I sometimes restore ryobi string timmers that I find in thrift stores. Almost always the fuel lines are brittle and in need of replacement. I take off the gas tank after removing the carb & plastic plate it is seated on, thread a new line through the hole, put the gas filter onto the line, and rethread it through the gas tank. It's hard to push & pull the gas filter all the way to where it needs to be and often gas leaks out at the spot where the fuel line enters the tank. Any ideas on how to get the filter pulled and pushed to the right spot so the gas tank won't leak?


----------



## hankster (Jan 1, 1998)

If fuel is leaking around the fuel line where it goes through the tank your fuel is not large enough. The line should fit tightly in the hole in the tank. Here is how I replace lines.

Get a new line and put the filter on one end.
Cut the other end of the line on an angle.
Through the fuel fill opening, push the angled end of the line into the hole in the tank.
Use plyers to grab the end of the line sticking through the hole and pull the line.

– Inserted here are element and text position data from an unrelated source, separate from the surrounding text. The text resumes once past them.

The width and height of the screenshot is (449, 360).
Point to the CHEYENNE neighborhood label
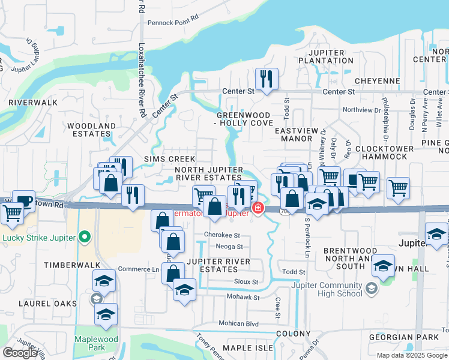click(x=377, y=81)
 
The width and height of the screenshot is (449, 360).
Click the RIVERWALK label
click(x=33, y=103)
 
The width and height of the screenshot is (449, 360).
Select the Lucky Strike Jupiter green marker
click(x=85, y=237)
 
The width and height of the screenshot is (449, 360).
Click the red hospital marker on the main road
click(x=258, y=208)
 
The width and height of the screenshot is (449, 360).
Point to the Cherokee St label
click(x=222, y=235)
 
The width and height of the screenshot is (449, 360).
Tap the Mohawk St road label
click(x=243, y=297)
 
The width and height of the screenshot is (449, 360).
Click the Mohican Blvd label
click(x=238, y=323)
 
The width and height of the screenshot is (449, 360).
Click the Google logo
click(x=20, y=353)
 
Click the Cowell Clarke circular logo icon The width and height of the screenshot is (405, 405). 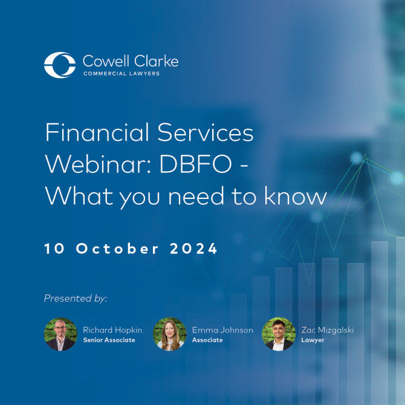[60, 65]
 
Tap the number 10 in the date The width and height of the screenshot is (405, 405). [54, 248]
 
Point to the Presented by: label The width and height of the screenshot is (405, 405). [76, 298]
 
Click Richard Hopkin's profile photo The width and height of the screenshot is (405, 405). [60, 334]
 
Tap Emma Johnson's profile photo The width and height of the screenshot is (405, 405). [169, 334]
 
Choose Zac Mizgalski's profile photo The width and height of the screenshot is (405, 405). [278, 334]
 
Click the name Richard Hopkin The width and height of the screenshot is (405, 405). [113, 330]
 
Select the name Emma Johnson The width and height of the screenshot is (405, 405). [222, 330]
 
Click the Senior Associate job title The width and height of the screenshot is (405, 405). [109, 340]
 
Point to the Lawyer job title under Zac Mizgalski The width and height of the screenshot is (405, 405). [313, 340]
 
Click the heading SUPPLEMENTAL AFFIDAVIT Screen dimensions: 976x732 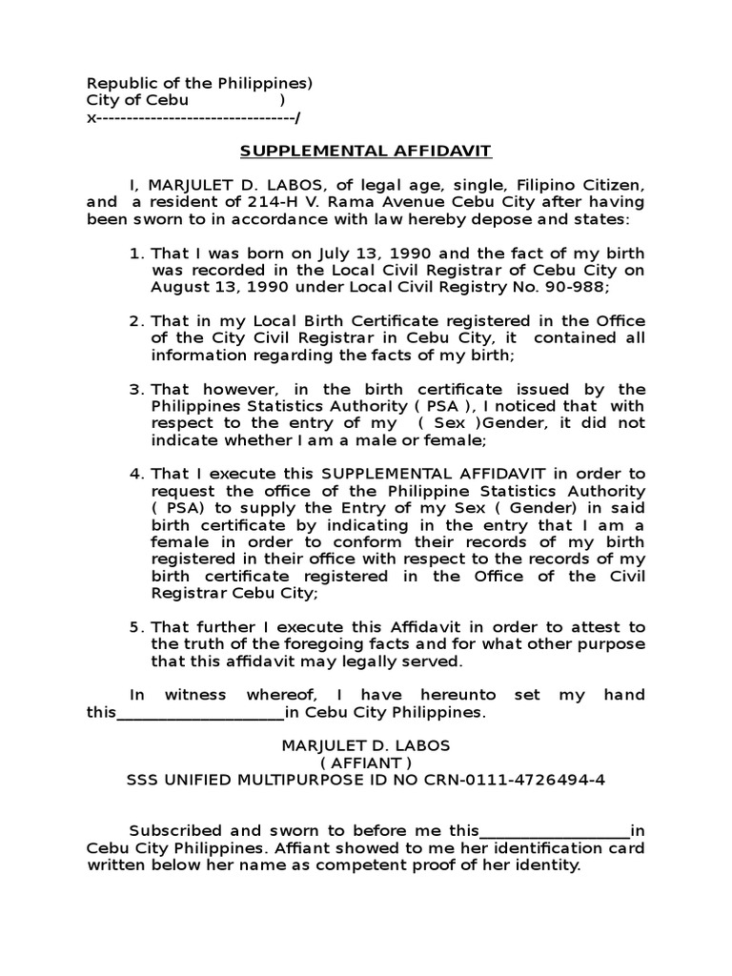pos(365,152)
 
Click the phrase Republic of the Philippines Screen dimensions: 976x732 pos(195,84)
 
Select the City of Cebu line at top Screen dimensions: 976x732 pos(137,101)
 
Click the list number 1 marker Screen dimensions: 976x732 pos(134,253)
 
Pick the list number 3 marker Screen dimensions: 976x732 pos(134,389)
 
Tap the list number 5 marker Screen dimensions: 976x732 pos(134,627)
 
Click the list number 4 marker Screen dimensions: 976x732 pos(134,475)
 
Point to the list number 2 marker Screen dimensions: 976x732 pos(134,321)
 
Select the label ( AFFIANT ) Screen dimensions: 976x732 pos(366,763)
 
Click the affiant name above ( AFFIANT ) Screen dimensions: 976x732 pos(366,745)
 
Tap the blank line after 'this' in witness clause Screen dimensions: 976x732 pos(199,714)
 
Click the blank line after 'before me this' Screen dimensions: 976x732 pos(557,831)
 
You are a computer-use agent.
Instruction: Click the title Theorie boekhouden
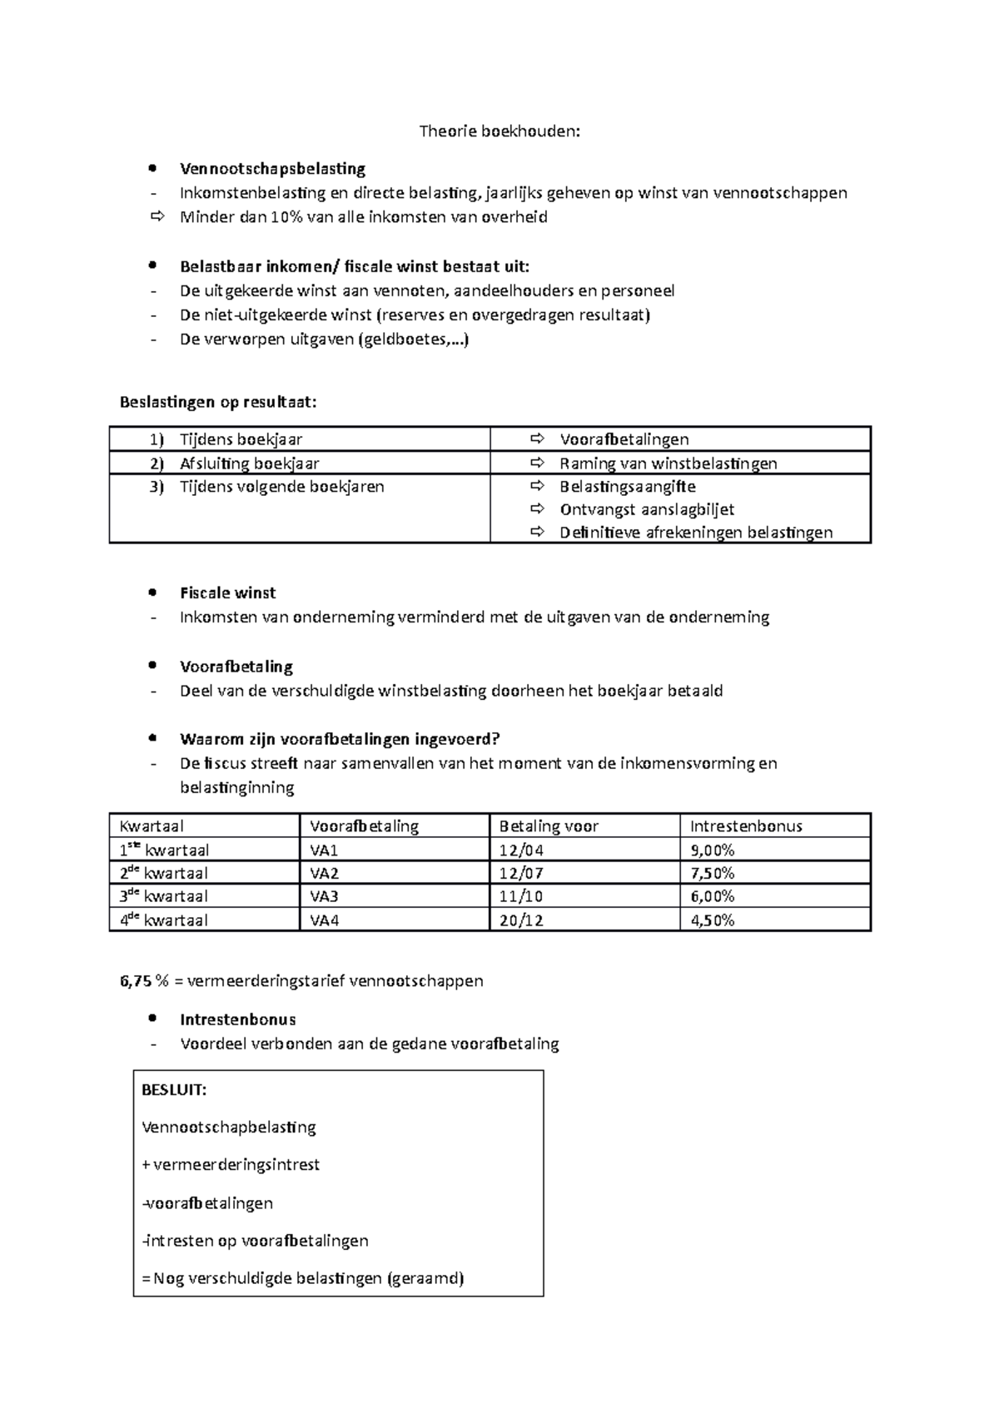(499, 131)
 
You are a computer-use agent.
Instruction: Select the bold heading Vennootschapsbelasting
(272, 169)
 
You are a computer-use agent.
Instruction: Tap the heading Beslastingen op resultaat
(218, 403)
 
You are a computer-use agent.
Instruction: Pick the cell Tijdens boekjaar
(241, 439)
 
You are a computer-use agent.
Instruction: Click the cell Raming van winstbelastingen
(668, 464)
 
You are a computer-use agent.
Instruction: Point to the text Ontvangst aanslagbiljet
(647, 509)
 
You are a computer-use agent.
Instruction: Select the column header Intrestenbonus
(746, 826)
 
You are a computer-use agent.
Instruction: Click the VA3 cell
(325, 896)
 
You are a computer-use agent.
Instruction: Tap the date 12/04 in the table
(521, 850)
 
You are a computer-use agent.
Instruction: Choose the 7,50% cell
(712, 873)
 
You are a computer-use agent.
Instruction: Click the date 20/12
(521, 920)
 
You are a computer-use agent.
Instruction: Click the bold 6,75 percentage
(136, 981)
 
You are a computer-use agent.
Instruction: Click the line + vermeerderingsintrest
(231, 1165)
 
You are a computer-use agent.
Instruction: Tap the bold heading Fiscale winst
(227, 593)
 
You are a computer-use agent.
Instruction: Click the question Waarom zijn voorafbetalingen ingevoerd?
(339, 740)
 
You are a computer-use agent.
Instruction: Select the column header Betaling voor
(549, 826)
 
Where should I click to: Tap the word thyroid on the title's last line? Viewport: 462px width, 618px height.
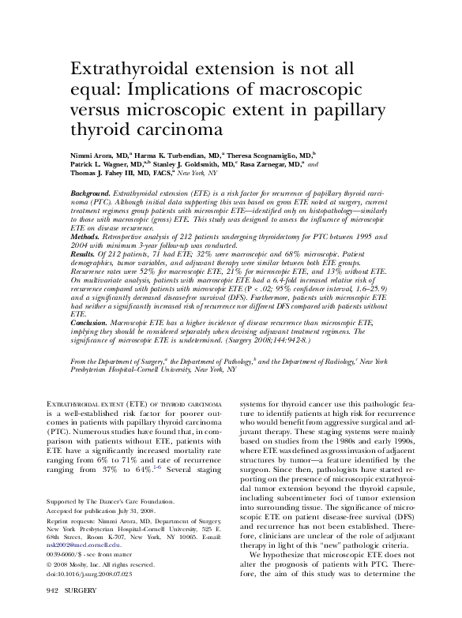pyautogui.click(x=99, y=128)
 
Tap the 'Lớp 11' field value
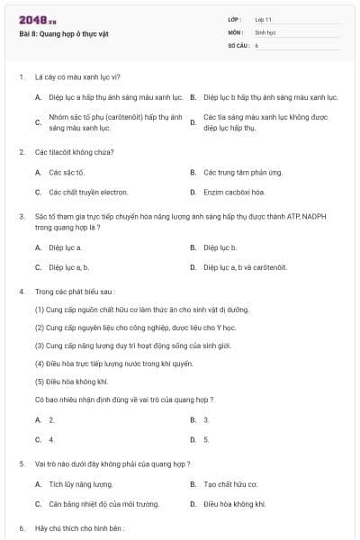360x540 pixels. tap(264, 19)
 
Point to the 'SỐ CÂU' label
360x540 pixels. tap(236, 44)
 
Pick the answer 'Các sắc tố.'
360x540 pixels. tap(68, 171)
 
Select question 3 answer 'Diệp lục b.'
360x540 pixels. tap(220, 247)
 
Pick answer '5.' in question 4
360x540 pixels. tap(207, 439)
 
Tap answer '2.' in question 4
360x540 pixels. tap(52, 419)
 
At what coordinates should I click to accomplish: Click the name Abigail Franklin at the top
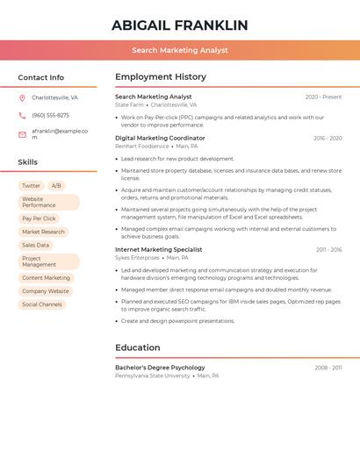(x=180, y=25)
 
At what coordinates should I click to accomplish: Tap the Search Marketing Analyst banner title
(x=180, y=51)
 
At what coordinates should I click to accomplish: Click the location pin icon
(x=22, y=97)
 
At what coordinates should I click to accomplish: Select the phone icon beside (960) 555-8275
(x=22, y=115)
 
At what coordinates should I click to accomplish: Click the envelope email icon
(x=22, y=134)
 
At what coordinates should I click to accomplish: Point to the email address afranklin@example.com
(x=60, y=133)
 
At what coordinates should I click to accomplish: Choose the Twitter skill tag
(x=31, y=186)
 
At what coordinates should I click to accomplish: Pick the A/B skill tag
(x=56, y=186)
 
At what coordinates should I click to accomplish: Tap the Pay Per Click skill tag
(x=39, y=218)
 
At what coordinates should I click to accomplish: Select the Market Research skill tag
(x=43, y=232)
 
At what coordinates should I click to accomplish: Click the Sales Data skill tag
(x=35, y=245)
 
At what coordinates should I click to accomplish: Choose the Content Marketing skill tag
(x=46, y=278)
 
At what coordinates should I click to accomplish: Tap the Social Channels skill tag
(x=42, y=304)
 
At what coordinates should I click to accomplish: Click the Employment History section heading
(x=161, y=77)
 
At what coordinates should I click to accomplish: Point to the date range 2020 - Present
(x=323, y=97)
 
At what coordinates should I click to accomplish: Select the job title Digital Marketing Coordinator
(x=160, y=138)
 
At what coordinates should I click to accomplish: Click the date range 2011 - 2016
(x=328, y=249)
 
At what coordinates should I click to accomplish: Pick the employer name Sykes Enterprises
(x=137, y=258)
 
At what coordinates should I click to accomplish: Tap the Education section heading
(x=137, y=347)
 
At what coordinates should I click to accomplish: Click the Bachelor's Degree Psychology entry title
(x=160, y=368)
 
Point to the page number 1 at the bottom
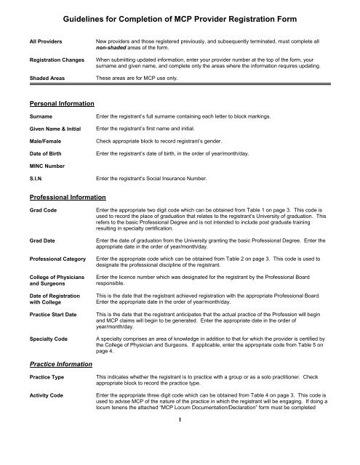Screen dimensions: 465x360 (180, 439)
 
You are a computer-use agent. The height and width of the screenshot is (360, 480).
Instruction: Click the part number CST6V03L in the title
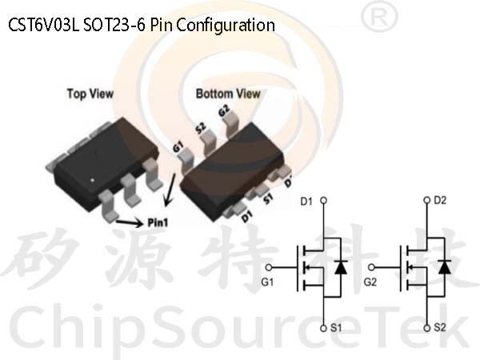pyautogui.click(x=44, y=25)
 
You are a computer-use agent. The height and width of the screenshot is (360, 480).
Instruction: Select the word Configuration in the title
pyautogui.click(x=226, y=26)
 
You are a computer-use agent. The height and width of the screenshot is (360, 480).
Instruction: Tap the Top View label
pyautogui.click(x=90, y=94)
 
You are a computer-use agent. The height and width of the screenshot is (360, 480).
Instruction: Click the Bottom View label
pyautogui.click(x=228, y=94)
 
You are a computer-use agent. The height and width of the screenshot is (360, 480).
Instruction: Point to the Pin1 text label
pyautogui.click(x=158, y=222)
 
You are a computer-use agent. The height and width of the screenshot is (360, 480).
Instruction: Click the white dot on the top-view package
pyautogui.click(x=93, y=180)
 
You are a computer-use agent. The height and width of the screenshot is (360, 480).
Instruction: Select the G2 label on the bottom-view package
pyautogui.click(x=224, y=111)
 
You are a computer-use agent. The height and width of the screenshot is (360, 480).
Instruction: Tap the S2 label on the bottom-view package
pyautogui.click(x=201, y=128)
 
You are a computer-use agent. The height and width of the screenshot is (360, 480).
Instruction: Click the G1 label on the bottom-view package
pyautogui.click(x=178, y=146)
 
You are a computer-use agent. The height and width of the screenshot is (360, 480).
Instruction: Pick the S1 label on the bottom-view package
pyautogui.click(x=268, y=199)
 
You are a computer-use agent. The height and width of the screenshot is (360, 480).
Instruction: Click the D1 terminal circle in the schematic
pyautogui.click(x=323, y=201)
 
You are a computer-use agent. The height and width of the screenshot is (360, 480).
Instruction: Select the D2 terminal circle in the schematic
pyautogui.click(x=427, y=200)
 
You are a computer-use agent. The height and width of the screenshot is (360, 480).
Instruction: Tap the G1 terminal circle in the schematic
pyautogui.click(x=269, y=267)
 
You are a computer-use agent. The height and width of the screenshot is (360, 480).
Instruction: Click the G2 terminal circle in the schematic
pyautogui.click(x=371, y=267)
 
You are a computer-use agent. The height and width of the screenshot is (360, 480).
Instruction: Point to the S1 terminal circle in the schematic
pyautogui.click(x=323, y=328)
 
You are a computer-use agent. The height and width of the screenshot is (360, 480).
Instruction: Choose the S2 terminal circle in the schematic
pyautogui.click(x=427, y=328)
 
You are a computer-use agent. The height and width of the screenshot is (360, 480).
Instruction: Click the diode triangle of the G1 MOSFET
pyautogui.click(x=341, y=267)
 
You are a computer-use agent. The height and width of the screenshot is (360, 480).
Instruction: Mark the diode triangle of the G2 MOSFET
pyautogui.click(x=444, y=267)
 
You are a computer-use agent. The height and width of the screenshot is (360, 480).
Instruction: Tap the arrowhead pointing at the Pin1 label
pyautogui.click(x=138, y=223)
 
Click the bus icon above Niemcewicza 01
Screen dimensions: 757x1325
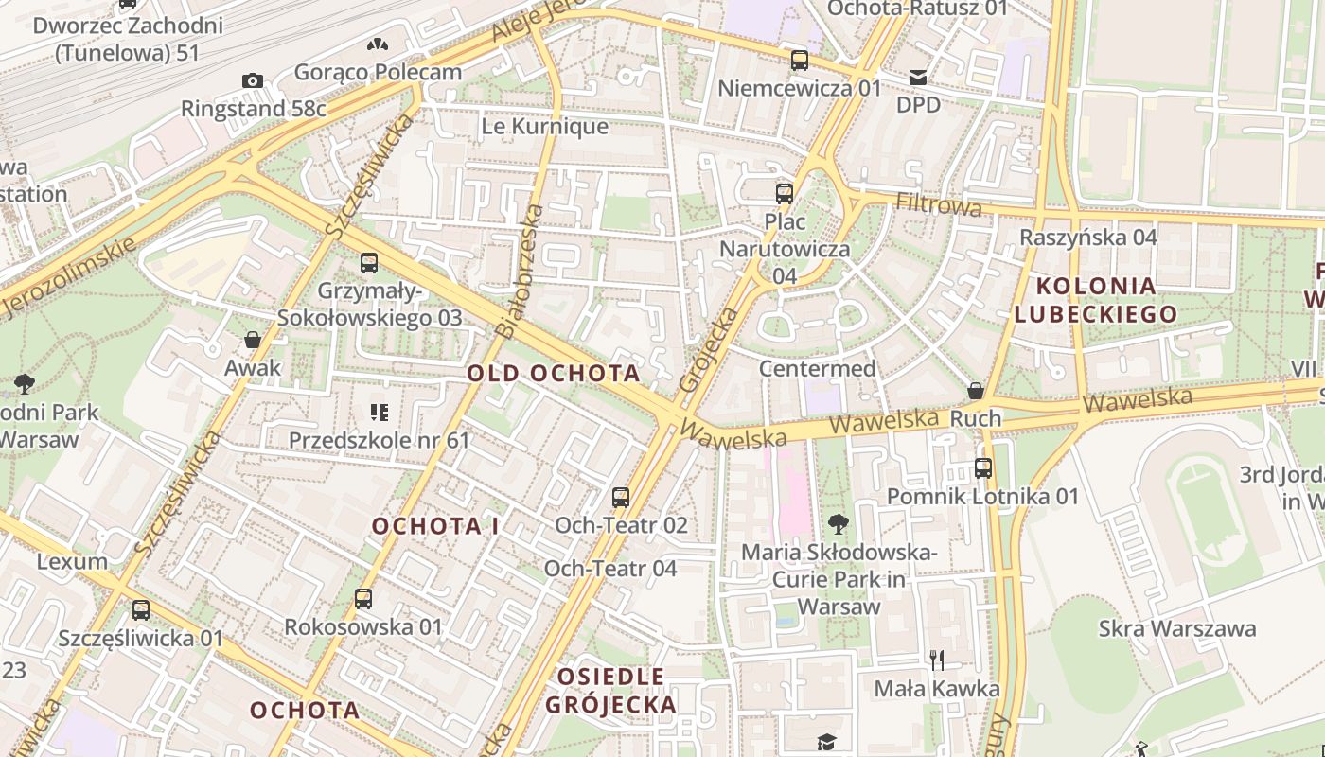tap(800, 62)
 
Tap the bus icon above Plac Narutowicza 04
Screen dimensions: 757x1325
tap(785, 194)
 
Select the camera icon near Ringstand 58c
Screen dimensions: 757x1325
tap(253, 80)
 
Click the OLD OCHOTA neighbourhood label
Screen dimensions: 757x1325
tap(553, 374)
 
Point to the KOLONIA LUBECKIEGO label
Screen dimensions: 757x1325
tap(1096, 300)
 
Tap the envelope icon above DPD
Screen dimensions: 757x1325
tap(918, 78)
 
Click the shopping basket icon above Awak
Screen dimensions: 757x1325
tap(253, 340)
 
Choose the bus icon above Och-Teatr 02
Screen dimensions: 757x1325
tap(621, 497)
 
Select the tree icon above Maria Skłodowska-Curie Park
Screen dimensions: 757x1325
tap(838, 523)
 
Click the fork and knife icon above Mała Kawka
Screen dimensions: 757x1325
tap(937, 660)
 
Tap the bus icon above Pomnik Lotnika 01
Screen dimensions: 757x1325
tap(983, 467)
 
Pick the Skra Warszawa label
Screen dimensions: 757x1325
tap(1177, 628)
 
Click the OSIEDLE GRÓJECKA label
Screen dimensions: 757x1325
tap(611, 691)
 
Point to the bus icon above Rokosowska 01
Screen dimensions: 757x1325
tap(363, 598)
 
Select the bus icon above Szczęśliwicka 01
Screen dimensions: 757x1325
tap(141, 610)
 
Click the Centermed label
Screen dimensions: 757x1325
tap(818, 368)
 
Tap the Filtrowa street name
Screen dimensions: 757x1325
tap(938, 204)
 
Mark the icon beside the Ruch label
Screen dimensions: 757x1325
tap(976, 391)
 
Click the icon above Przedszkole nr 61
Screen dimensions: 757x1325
tap(380, 413)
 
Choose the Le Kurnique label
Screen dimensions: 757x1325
tap(544, 126)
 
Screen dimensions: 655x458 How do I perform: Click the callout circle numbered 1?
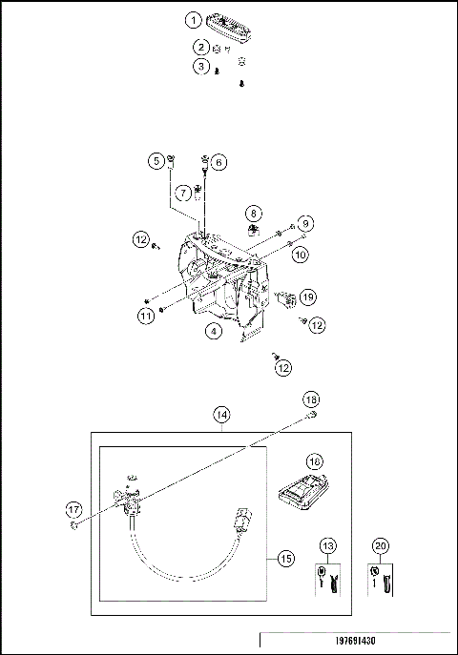click(194, 19)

Leave enough line so the filter sits properly in the tank.
Cut off the excess line, attach the line to the carb and you are all set.


----------



## bhamct (May 1, 2005)

Thanks, maybe I just need larger diameter fuel line.


----------



## bbnissan (Nov 7, 2004)

Umm...what about the little plastic retaining washer?

BTW, Ryobi makes a kit that has the proper length of fuel line and includes the fuel filter and retaining washer.


----------



## hankster (Jan 1, 1998)

Yeah... it could need that also but it sound like his problem is the fuel line... of course he may not be getting the end of the fuel filter pushed down through the hole in the tank.


----------



## bhamct (May 1, 2005)

*ryobi fuel line leak.*

Yes I think it is that, I'm just not getting the filter pushed the whole way through the tank. I try pushing on the filter from the inside with my finger but as the angle is funny I can hardly manage much force on it. I also pull on the other side but I usually can only get two of the nibs on the plastic extension of the filter to pull through the hole. I do remember to replace the plastic retaining ring. Anyway, maybe I can get more pulling force if I use pliers. thanks for the help.


----------